#### PASSAGE GIVEN
= = = = = = =
Reputation: 977
I have a pyspark dataframe df with two existing columns name
and birthdate
for which I want to overwrite the values with random values.
For column name
I want to have a string with a random set of letters with a fixed length (say 10). The string should be randomized for each row so all rows don't get the same string.
for column birthdate
I want a string on format YYYY-MM-DD
. I want each row to have a random value between 1960-01-01
and 2019-01-01
.
How can I achieve this?
Upvotes: 0
Views: 789
Reputation: 56
You could create random Strings with
''.join(random.choice(string.ascii_lowercase) for x in range(size))
and random Dates with
month = random.randint(1, 12)
str(random.randint(1960, 2018)) + '-' + str(month)+'-' + (str(random.randint(1, 28)) if month == 2 else str(random.randint(1, 30)) if month % 2 == 0 else str(random.randint(1, 31)))
= = = = = = =
#### DATA SUPPLIED

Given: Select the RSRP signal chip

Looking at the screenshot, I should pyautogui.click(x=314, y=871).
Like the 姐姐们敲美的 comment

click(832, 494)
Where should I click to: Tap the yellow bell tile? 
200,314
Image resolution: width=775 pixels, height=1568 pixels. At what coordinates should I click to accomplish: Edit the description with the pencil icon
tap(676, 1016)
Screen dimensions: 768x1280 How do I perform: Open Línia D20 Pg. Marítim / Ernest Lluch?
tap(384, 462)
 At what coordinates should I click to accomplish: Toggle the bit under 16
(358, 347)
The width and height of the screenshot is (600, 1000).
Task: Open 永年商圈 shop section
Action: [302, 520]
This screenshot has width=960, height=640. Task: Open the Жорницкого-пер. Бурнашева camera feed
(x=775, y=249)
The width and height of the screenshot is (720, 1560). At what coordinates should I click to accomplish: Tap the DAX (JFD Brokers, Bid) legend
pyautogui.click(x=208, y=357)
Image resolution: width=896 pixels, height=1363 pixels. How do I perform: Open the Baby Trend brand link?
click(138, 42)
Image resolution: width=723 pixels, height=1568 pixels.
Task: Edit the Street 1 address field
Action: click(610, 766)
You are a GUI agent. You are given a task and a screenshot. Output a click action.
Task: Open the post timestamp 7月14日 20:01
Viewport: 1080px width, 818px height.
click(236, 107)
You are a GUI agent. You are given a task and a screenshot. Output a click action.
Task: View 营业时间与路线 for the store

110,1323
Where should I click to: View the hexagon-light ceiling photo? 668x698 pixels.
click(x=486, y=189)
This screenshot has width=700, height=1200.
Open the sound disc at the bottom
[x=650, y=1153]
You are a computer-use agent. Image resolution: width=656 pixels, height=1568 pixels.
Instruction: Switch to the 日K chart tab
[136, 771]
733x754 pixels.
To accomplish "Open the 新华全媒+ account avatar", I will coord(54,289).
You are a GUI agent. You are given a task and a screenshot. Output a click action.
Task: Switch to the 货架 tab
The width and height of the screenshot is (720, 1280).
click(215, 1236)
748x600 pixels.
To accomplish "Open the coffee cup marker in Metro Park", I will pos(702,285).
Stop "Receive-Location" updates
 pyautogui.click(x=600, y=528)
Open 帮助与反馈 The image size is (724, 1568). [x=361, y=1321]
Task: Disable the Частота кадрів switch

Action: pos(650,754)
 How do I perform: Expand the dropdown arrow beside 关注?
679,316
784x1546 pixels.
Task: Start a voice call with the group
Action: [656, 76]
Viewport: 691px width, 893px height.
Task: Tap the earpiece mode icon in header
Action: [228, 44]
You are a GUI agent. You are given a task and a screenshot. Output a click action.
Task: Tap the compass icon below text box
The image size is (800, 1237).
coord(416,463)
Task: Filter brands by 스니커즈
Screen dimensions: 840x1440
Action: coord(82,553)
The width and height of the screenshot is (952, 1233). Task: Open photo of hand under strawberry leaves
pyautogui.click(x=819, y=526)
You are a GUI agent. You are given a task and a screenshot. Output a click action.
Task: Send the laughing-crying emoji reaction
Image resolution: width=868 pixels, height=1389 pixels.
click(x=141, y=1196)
= = = = = = =
#### WRITTEN PROBLEM
Carry on the forum thread about filling pyspark columns with random names and birthdates from the point where it stops. The rows have nothing to do with what comes next.

#### ANSWER TO THIS PROBLEM
don't forget to import random
and import string
.
To create an array with the shape of the dataframe create an numpy.ndarray with the same size
import numpy as np
arr = np.ndarray(2, len(dataframe[0]))
and than give it the right values through an loop
for y in range(len(dataframe[0])):
arr[0, y] = ''.join(random.choice(string.ascii_lowercase) for x in range(size))
month = random.randint(1, 12)
arr[1, y] =str(random.randint(1960, 2018)) + '-' + str(month)+'-' + (str(random.randint(1, 28)) if month == 2 else str(random.randint(1, 30)) if month % 2 == 0 else str(random.randint(1, 31)))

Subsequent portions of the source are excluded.